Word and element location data
*****
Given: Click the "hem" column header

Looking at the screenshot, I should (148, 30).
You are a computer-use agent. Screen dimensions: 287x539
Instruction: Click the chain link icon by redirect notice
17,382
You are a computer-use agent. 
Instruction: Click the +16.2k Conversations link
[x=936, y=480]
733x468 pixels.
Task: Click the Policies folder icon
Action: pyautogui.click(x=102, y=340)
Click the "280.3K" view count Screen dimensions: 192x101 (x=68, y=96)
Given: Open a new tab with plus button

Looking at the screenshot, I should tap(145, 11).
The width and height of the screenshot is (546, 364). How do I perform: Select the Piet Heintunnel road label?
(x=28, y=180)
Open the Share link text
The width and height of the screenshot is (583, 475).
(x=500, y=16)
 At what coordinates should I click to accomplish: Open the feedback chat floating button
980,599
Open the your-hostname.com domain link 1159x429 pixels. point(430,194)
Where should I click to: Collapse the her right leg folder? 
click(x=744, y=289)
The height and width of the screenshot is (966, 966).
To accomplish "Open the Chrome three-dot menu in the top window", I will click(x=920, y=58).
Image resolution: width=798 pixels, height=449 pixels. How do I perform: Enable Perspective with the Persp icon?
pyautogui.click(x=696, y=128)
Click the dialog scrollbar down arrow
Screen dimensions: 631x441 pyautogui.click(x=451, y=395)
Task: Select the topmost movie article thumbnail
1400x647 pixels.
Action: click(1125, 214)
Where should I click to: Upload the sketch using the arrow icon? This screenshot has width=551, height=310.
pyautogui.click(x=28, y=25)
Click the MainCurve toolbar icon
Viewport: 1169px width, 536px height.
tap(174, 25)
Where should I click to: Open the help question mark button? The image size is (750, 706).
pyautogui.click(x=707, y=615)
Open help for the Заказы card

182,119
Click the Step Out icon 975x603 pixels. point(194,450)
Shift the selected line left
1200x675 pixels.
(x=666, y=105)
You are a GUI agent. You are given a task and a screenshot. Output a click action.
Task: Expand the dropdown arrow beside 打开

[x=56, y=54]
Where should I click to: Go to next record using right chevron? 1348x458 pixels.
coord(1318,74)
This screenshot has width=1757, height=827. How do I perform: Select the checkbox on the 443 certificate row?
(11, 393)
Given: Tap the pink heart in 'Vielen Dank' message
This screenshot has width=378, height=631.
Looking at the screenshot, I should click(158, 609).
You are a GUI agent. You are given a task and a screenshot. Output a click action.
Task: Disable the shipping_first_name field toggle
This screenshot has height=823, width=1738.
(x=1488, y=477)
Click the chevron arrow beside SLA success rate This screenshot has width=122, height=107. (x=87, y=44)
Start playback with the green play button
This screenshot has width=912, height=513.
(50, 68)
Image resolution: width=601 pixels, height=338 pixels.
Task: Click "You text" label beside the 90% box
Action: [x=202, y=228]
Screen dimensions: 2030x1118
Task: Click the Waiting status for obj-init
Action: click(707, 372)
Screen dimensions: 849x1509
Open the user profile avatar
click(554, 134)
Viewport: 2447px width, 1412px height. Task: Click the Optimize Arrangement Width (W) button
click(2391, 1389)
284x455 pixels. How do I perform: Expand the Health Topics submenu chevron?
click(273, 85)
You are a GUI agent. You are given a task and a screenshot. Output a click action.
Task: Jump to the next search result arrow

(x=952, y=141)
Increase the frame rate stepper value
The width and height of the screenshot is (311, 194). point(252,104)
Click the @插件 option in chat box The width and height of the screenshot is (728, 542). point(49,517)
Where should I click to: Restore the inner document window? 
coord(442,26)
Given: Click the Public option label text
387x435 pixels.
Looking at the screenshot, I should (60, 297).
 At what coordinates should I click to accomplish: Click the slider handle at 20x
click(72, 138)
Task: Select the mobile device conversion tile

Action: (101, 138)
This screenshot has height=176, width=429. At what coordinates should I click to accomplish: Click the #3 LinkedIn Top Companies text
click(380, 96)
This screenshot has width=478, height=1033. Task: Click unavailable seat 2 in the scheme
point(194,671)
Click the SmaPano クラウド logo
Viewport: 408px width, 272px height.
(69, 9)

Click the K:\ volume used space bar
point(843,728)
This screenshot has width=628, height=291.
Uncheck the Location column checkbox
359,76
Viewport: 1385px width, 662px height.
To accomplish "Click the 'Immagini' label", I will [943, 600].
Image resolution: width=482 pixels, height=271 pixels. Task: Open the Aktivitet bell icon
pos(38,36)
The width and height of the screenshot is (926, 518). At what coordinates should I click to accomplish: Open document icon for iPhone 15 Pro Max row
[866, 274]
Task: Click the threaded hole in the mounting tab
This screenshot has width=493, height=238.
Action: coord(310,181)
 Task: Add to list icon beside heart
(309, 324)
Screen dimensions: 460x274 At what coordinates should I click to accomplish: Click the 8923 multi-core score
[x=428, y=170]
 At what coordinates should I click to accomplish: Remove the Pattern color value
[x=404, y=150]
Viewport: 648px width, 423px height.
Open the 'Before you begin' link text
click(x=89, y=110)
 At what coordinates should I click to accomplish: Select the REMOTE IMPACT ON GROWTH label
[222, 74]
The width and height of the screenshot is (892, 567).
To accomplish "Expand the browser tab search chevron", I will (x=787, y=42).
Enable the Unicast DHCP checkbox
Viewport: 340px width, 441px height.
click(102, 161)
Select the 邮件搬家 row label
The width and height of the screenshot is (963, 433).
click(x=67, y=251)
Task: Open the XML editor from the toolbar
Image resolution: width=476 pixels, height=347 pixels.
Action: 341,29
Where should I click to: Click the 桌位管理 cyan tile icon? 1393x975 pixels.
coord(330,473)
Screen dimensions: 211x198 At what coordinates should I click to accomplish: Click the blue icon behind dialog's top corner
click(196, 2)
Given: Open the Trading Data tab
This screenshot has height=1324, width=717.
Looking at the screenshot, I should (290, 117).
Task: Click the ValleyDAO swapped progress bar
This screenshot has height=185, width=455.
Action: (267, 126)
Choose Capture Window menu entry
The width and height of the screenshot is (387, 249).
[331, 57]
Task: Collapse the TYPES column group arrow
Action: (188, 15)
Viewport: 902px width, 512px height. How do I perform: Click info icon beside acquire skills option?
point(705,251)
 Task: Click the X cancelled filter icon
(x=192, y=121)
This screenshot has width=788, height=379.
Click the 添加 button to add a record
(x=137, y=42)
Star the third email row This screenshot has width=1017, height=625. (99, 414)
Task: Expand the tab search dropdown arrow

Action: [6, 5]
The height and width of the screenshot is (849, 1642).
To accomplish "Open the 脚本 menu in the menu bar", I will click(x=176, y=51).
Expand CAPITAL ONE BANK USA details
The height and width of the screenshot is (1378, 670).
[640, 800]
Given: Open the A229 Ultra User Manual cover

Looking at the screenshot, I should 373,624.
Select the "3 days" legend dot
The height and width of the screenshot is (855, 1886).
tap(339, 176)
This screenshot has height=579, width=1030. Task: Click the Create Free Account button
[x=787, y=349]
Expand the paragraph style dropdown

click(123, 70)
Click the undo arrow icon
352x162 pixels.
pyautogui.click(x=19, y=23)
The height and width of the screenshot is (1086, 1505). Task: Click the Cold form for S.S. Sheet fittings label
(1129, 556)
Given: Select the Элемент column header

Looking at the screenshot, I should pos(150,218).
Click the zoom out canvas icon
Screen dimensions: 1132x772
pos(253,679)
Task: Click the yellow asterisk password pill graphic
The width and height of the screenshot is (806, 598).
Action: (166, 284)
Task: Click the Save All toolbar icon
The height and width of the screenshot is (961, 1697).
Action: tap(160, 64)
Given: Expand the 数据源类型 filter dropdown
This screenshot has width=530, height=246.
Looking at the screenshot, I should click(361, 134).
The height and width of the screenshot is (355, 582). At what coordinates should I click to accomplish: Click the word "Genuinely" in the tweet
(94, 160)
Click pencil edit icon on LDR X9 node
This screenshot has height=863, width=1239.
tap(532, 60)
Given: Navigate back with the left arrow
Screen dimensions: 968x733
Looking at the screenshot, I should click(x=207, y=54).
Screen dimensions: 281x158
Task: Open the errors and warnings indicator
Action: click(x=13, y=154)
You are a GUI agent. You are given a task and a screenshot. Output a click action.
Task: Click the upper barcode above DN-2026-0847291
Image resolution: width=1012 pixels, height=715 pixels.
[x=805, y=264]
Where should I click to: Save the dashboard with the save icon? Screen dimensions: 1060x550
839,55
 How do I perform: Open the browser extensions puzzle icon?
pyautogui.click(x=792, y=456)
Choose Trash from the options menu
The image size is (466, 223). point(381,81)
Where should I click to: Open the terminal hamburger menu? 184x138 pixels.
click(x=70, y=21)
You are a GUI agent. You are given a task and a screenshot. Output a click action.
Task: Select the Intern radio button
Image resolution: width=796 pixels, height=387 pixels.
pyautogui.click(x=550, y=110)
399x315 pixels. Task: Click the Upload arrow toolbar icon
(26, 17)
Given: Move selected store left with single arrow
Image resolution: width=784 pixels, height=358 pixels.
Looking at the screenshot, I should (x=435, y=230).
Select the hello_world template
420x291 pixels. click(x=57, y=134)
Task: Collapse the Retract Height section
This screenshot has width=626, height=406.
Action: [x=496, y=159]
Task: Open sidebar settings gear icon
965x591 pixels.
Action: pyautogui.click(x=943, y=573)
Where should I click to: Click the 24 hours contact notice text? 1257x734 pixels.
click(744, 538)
*****
» **Task objective**
Change every "screenshot" to "image" in the stretch from the line containing "Task: Click the ValleyDAO" through the line containing "will click(x=176, y=51).", leaving everything else the same. Return only those lines.

» **Result of the task**
Task: Click the ValleyDAO swapped progress bar
This image has height=185, width=455.
Action: (267, 126)
Choose Capture Window menu entry
The width and height of the image is (387, 249).
[331, 57]
Task: Collapse the TYPES column group arrow
Action: (188, 15)
Viewport: 902px width, 512px height. How do I perform: Click info icon beside acquire skills option?
point(705,251)
 Task: Click the X cancelled filter icon
(x=192, y=121)
This image has width=788, height=379.
Click the 添加 button to add a record
(x=137, y=42)
Star the third email row This image has width=1017, height=625. (99, 414)
Task: Expand the tab search dropdown arrow

Action: [6, 5]
The height and width of the image is (849, 1642).
To accomplish "Open the 脚本 menu in the menu bar", I will click(x=176, y=51).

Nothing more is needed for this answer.